**Your instructions**
Beneath this task are records; state how many of their lines hold the word "computer", and nothing else.

**Source material**
<<<<
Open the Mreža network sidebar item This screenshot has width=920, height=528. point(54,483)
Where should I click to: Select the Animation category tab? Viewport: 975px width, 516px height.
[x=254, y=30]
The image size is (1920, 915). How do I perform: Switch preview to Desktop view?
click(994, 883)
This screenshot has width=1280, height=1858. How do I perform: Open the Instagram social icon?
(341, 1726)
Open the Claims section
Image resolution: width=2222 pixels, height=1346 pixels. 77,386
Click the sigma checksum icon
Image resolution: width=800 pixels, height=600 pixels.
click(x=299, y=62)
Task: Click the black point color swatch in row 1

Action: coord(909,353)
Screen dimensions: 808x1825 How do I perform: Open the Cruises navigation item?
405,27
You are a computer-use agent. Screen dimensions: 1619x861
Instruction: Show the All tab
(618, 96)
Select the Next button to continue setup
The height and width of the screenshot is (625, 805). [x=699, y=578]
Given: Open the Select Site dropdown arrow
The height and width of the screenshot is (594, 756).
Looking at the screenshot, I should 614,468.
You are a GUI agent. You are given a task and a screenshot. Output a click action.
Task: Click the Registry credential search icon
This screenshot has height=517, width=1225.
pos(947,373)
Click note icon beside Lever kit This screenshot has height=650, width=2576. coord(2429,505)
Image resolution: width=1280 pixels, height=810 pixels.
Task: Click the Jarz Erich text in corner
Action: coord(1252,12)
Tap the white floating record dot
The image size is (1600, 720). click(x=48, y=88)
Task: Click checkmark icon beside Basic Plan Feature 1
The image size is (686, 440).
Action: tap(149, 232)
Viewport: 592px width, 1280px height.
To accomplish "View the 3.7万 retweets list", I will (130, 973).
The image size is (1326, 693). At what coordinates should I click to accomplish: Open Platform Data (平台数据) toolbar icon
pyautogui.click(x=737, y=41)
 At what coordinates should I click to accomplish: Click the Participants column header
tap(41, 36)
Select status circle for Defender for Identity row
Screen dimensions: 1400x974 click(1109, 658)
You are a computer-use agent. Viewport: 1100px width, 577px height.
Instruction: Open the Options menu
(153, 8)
>>>>
**Answer area**
2